S.B.: My main motivation is my sister, who has Aicardi syndrome, a rare neurodevelopmental disorder with no known cause. As an undergraduate, I found it very interesting that beyond our genetic code, there are many levels of organization that protect and regulate our genome. By investigating this genomic organization, I hope to gain a new perspective to better understand its implications in diseases such as Aicardi syndrome.

Who are your role models in science? Why?

K.P.: My former lab managers are big role models for me. Their dedication to our lab made me want to be a better researcher. They inspired me to work harder and fostered a positive and supportive community. I strive to be as dedicated to my work and make as positive of an impact on future researchers as they had for me.

S.B.: I have had many great experiences with other researchers, both at UMass and the NIH. My former PI Dr Stephens set an example as a science investigator and by sharing the four tenets he lives by: prioritize, communicate, think, repeat. At the NIH, I am supported by a great lab that continues to make me a better researcher. Finally, Dr Ignatia Van den Veyver and Dr Elliott Sherr, who both research Aicardi syndrome and have shared their work with patients' families at many family conferences, are also great role models.

What's next for you?

K.P.: I will be completing my master's degree in May of 2025. After graduation I plan to get a job in the biotech field. After gaining industry experience, I plan to pursue my PhD.
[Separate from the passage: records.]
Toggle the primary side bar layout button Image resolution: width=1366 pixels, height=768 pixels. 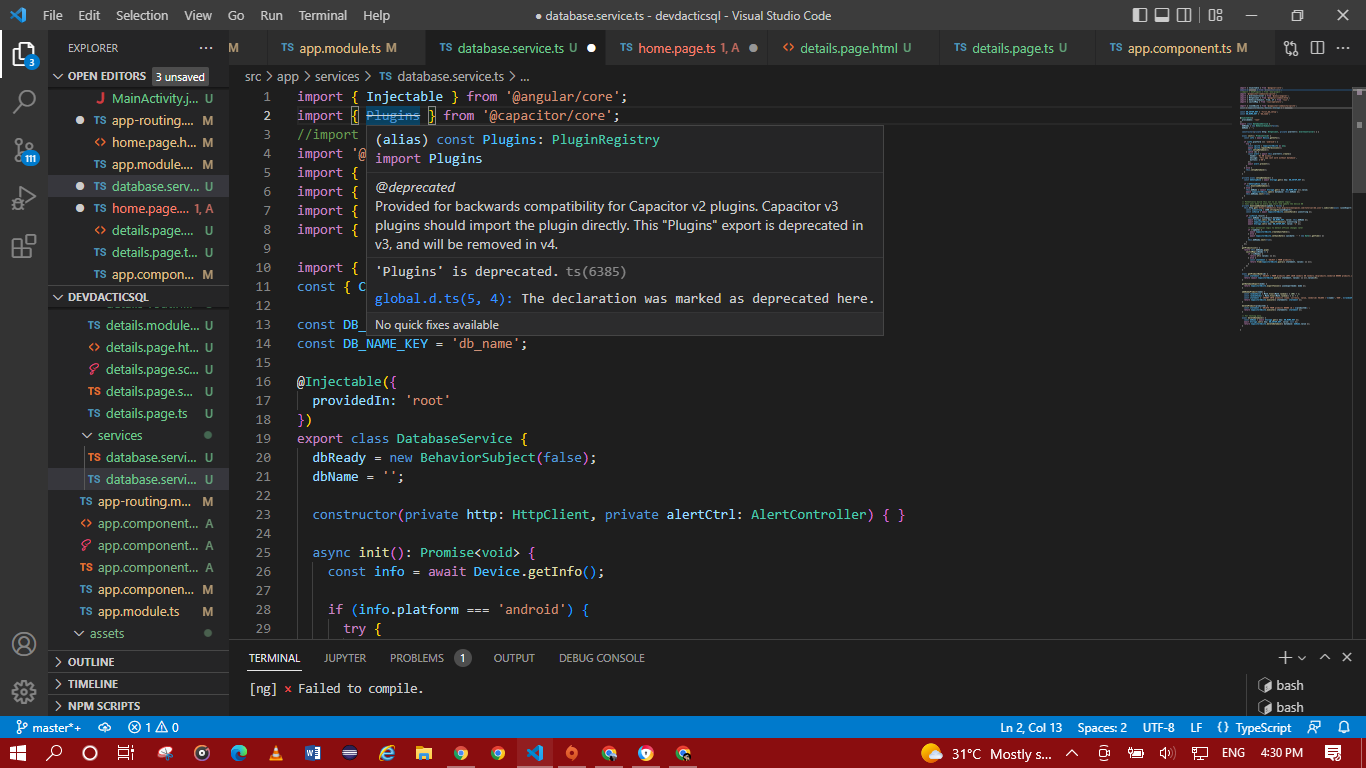[x=1141, y=16]
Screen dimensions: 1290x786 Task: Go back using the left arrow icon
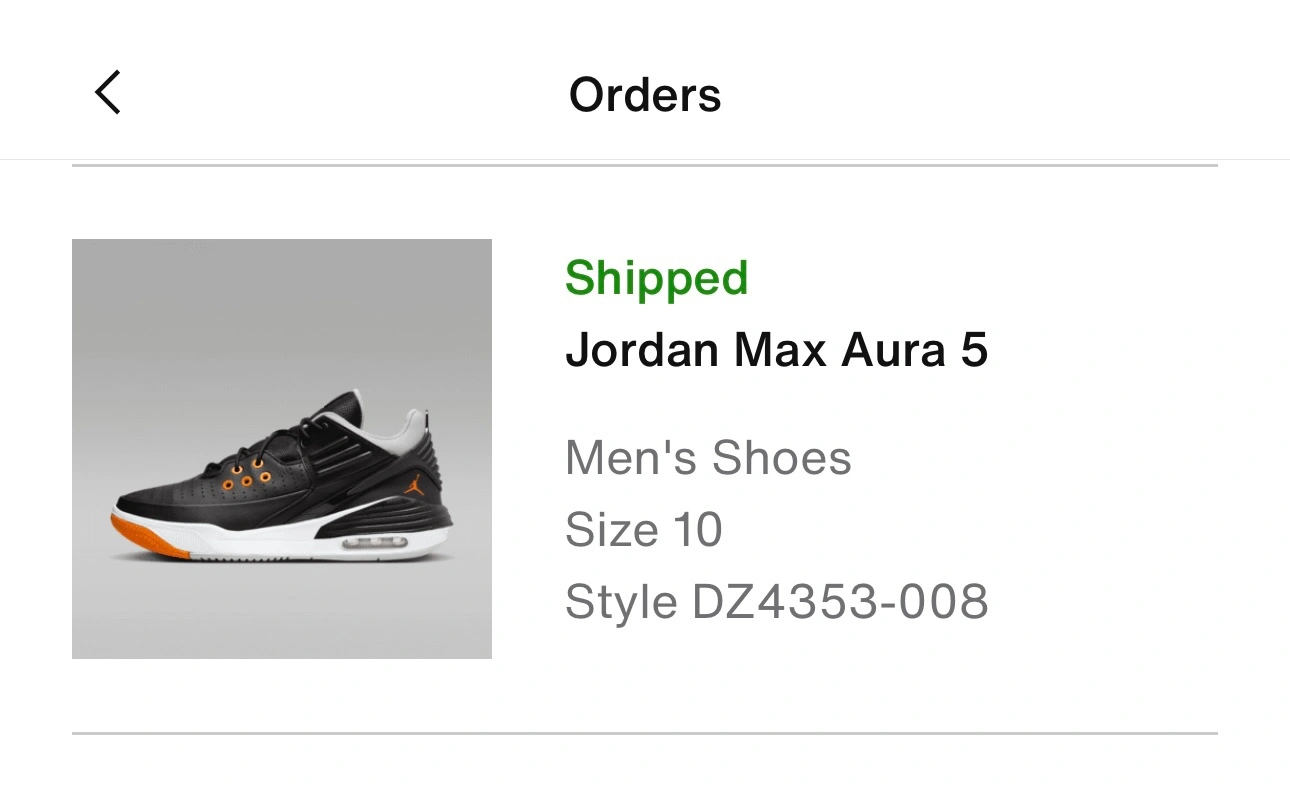(x=108, y=93)
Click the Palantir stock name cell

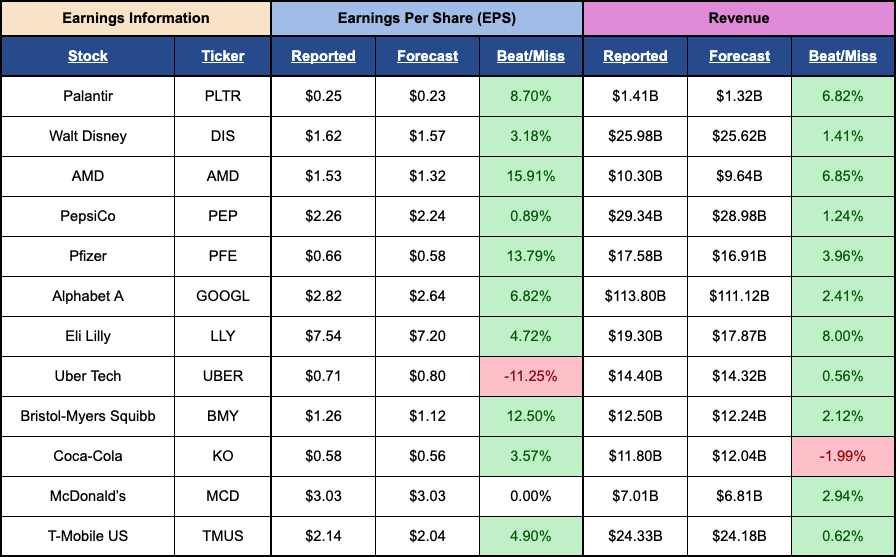point(88,96)
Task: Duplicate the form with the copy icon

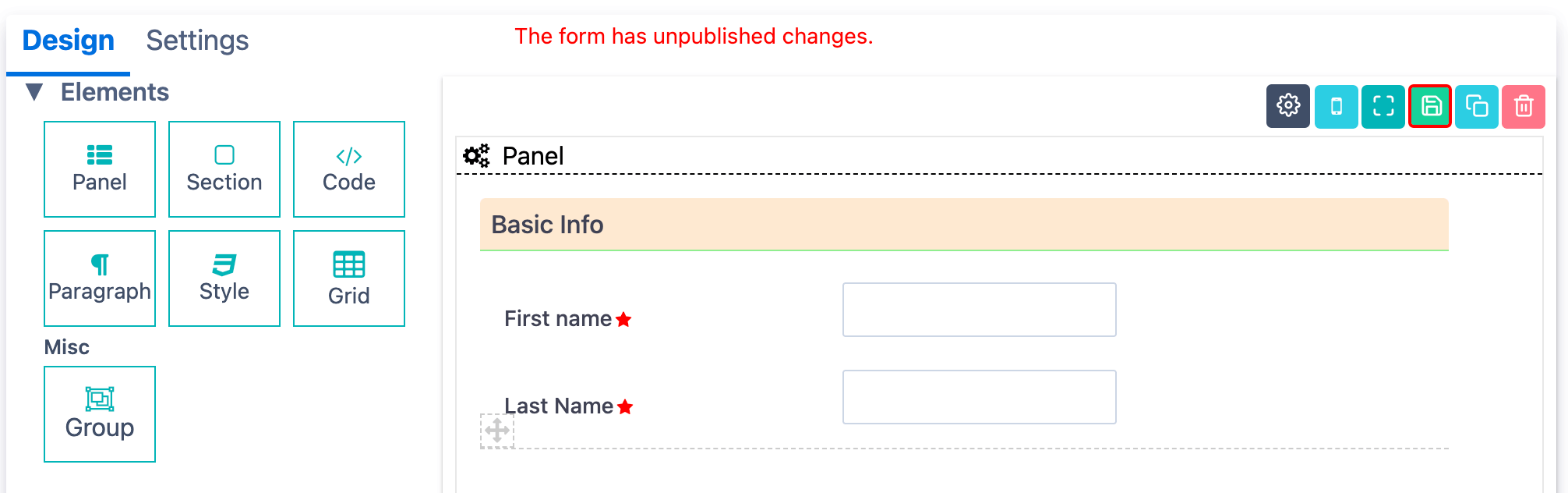Action: pyautogui.click(x=1477, y=107)
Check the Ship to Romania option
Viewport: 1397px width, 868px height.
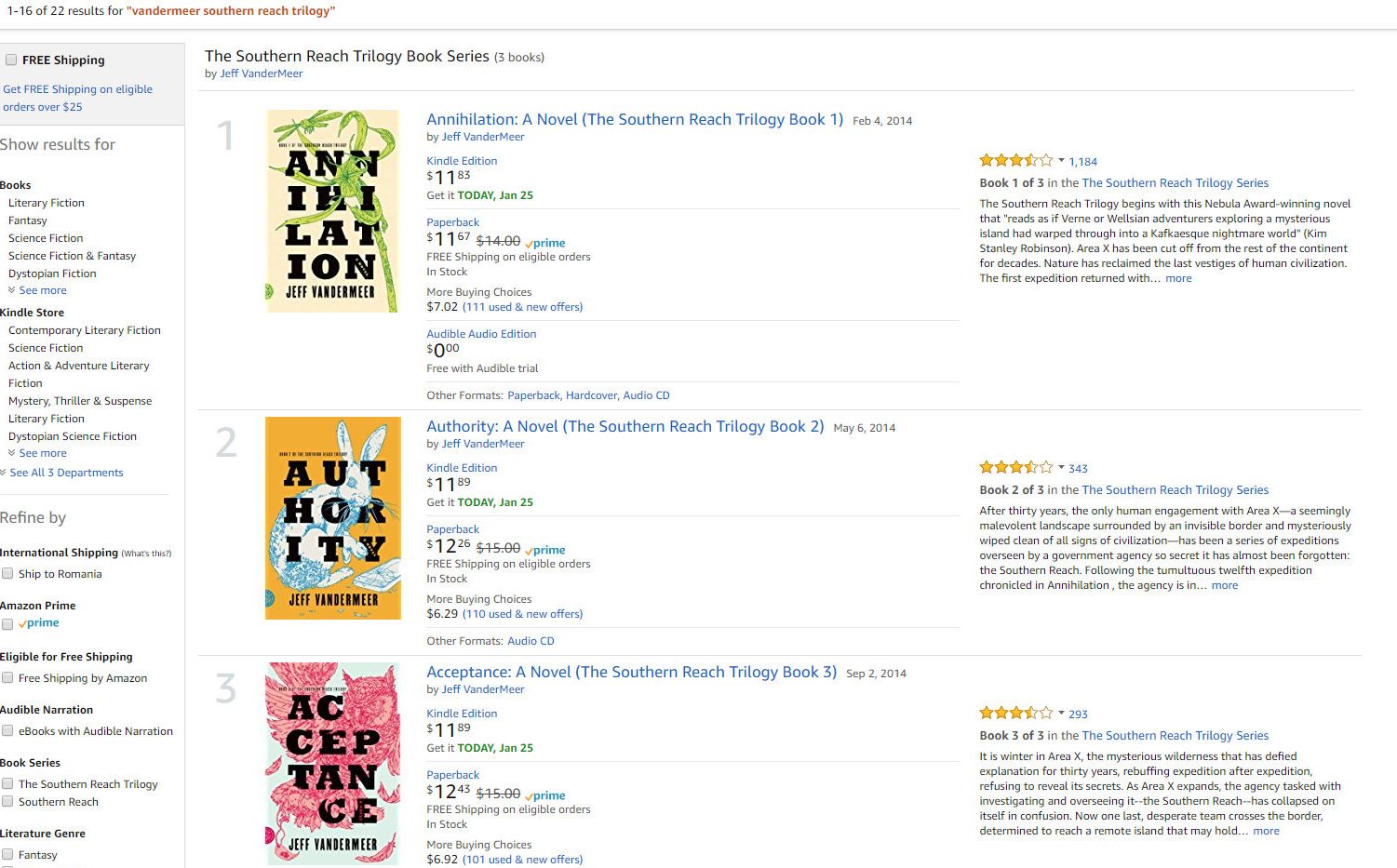pyautogui.click(x=7, y=574)
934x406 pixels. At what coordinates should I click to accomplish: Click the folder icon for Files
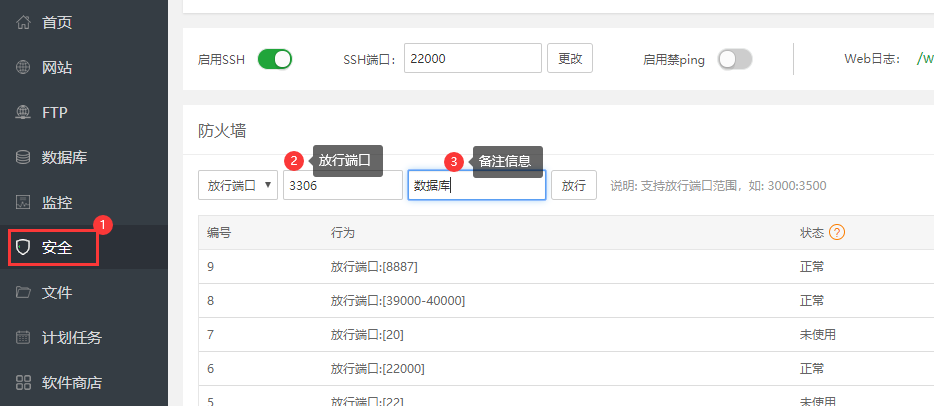point(23,293)
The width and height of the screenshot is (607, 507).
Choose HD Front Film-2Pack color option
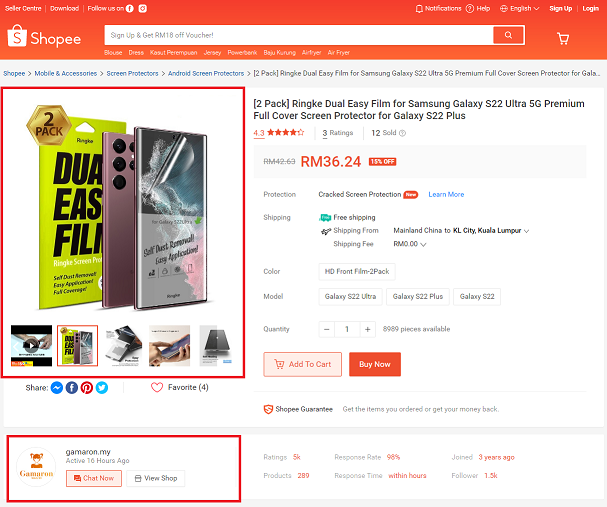357,271
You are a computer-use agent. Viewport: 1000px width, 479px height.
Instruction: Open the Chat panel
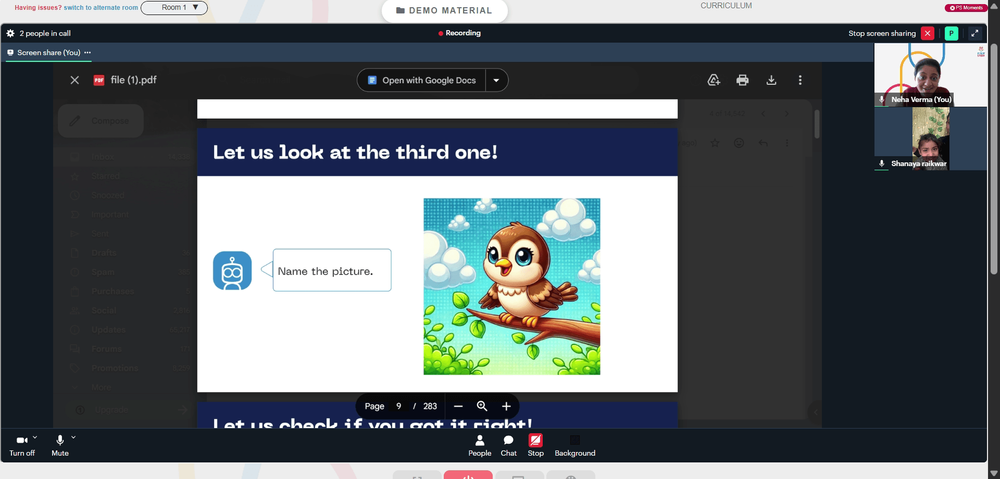coord(508,445)
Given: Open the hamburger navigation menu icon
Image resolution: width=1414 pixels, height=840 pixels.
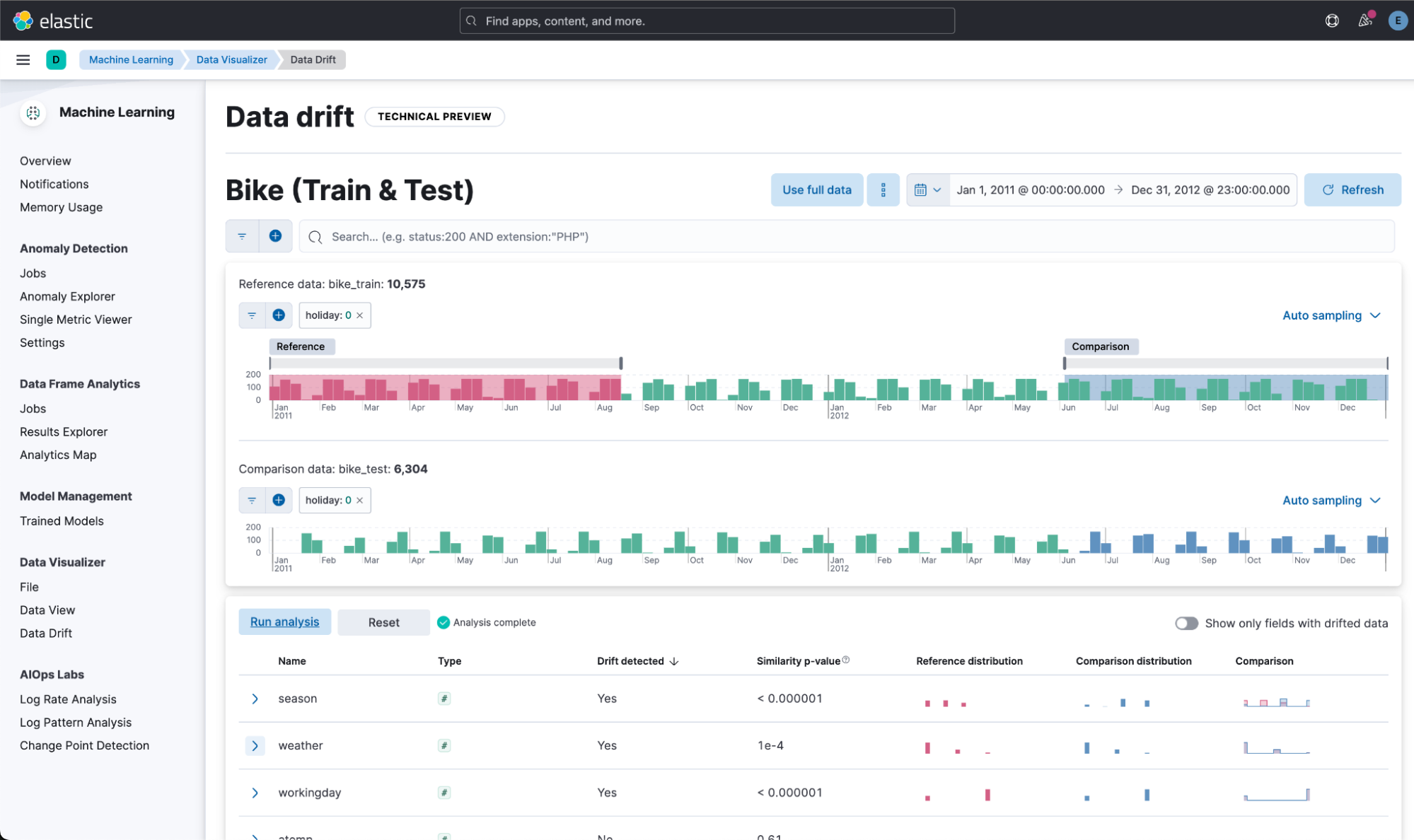Looking at the screenshot, I should point(23,59).
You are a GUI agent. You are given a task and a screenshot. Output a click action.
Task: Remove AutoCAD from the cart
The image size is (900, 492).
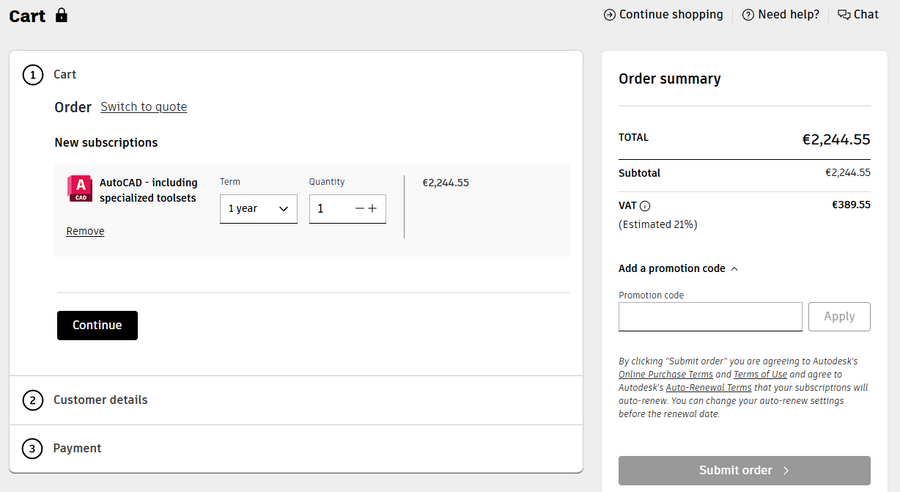(85, 231)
S.B.: I am currently a postbaccalaureate researcher investigating the role of chromatin structure in gene regulation in Dr Pedro Rocha's lab at the Eunice Kennedy Shriver National Institute of Child Health and Human development. I hope to pursue an MD-PhD to investigate rare diseases such as Aicardi Syndrome and offer specialized care in a clinical setting.

Tell us something interesting about yourself that wouldn't be on your CV

K.P.: I love to travel, explore different cultures and try new foods. This year I have had the privilege of visiting three different countries and I hope to continue traveling after finishing my degree!

S.B.: I will always accept a challenge for a handstand contest! After doing gymnastics for a decade, I still enjoy being upside down.